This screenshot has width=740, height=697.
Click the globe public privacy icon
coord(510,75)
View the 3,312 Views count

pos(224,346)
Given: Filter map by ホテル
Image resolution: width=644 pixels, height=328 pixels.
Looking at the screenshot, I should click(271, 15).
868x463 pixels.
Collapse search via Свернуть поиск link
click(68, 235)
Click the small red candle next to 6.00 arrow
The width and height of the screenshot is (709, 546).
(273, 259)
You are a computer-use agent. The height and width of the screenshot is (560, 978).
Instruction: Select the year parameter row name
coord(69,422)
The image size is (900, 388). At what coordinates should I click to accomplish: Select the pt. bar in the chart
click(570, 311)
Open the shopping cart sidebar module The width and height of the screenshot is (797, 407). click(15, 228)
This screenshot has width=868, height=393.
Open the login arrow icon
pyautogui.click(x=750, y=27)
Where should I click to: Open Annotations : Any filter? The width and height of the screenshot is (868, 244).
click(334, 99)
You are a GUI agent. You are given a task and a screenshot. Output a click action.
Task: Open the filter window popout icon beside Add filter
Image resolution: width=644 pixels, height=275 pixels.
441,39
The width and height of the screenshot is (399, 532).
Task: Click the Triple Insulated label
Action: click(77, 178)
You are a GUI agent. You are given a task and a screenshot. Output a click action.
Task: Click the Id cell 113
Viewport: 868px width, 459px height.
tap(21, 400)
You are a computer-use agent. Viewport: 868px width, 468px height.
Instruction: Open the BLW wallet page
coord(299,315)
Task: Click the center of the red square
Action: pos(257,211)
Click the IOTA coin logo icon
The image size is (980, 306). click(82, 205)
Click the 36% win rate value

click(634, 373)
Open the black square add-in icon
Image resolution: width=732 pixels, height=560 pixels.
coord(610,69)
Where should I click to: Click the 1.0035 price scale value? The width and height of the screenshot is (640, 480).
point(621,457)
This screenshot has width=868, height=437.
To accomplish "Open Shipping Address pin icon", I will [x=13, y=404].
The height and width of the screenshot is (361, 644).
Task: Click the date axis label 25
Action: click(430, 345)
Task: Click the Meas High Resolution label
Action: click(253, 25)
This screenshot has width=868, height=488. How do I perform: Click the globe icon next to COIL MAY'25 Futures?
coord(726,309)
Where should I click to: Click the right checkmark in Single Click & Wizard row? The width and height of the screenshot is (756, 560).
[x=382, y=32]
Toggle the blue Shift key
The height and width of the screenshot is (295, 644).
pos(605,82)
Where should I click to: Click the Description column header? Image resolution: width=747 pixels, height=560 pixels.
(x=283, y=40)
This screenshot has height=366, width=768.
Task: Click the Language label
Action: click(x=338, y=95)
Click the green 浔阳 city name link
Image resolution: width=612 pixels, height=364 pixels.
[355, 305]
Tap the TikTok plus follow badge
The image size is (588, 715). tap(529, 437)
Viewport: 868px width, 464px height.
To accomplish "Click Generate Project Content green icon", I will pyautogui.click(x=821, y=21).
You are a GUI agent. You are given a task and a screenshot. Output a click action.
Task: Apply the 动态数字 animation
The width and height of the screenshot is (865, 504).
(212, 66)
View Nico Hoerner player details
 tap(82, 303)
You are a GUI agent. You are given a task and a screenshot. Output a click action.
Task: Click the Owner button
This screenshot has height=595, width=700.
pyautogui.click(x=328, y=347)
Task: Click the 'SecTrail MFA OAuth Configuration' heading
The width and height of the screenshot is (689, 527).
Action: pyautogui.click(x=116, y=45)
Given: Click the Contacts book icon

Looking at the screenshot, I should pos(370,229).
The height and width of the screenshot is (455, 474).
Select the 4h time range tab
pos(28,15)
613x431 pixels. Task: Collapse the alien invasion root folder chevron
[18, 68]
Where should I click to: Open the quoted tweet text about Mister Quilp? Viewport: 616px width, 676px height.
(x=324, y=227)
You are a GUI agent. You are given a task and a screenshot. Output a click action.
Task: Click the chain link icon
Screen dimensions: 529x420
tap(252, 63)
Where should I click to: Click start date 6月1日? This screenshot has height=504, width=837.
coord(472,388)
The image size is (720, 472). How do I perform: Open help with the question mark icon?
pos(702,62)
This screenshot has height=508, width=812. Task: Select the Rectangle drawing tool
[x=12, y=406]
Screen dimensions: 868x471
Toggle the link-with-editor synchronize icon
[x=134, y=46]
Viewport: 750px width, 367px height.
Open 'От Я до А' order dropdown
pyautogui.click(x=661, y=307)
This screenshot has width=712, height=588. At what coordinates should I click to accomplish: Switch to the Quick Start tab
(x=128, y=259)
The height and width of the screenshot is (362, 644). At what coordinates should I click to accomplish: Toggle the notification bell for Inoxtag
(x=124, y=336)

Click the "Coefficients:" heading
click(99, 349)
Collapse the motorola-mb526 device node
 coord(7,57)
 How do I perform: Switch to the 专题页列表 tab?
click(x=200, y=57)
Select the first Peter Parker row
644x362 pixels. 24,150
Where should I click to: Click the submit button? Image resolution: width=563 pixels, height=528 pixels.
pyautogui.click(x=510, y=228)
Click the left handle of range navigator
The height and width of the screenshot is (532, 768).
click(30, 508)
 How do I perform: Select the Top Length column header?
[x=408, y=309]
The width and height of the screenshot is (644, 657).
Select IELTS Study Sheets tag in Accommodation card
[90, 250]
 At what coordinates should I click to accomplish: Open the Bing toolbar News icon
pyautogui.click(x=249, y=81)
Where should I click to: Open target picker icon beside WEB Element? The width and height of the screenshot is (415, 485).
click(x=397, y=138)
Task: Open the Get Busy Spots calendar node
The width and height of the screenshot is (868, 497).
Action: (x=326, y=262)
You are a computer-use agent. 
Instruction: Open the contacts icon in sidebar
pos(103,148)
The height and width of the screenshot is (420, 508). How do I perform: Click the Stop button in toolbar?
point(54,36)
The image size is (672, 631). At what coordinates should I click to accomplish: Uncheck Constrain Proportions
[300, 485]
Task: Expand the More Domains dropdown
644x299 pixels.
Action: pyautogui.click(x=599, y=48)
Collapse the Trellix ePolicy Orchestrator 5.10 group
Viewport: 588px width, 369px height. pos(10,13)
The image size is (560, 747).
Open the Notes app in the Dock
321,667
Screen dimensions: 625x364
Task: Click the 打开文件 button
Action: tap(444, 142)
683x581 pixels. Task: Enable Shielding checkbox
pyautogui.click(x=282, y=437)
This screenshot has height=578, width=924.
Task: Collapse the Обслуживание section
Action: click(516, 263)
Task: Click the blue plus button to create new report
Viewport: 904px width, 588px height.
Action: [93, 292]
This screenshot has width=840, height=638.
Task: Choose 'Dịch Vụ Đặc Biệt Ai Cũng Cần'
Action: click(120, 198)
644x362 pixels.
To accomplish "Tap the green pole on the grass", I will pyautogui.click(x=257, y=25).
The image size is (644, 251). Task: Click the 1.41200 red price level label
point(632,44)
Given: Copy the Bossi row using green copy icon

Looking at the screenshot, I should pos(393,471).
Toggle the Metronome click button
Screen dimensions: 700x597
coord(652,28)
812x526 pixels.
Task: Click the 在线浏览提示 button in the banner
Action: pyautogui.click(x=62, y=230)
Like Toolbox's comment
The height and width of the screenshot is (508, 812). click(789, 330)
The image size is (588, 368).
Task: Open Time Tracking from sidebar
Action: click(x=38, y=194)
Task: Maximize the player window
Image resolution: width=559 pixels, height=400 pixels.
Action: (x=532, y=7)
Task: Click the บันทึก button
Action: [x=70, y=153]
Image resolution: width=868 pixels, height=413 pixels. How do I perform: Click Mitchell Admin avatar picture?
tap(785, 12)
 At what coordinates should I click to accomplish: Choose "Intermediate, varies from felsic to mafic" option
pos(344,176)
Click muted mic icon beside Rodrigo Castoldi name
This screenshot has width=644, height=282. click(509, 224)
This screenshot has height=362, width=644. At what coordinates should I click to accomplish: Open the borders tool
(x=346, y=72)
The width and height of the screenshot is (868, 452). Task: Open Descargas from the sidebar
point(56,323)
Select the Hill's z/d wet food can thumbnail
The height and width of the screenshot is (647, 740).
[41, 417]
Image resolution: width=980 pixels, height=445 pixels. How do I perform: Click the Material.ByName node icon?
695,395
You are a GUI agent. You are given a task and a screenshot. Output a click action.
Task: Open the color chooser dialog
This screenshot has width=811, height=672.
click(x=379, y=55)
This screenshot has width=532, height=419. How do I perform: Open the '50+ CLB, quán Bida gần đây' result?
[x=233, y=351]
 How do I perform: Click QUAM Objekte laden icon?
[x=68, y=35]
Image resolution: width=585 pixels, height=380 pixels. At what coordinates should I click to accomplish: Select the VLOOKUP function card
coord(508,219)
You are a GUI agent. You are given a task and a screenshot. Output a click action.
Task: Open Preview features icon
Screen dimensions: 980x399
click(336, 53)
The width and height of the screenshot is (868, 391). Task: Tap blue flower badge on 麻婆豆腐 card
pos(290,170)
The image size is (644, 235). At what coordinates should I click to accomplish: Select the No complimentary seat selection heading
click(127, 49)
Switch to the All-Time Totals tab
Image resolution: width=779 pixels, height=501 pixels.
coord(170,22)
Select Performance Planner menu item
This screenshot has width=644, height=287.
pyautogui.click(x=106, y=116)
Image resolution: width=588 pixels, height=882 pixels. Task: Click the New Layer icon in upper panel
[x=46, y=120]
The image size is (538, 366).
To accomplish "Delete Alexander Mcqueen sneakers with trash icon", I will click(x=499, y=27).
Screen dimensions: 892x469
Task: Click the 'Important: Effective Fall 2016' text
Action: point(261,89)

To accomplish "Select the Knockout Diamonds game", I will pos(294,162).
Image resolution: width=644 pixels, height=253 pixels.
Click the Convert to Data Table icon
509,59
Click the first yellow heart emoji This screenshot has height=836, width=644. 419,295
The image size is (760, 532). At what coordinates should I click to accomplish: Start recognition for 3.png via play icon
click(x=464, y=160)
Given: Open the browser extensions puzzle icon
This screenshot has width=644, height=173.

— THE PROBLEM —
Only the last part of the entries above is needed: please copy the line with "Image resolution: width=644 pixels, height=253" and each line after it exactly.

— ANSWER TO THIS PROBLEM —
Image resolution: width=644 pixels, height=253 pixels.
Click the Convert to Data Table icon
509,59
Click the first yellow heart emoji This screenshot has height=836, width=644. 419,295
The image size is (760, 532). At what coordinates should I click to accomplish: Start recognition for 3.png via play icon
click(x=464, y=160)
Given: Open the browser extensions puzzle icon
This screenshot has width=644, height=173.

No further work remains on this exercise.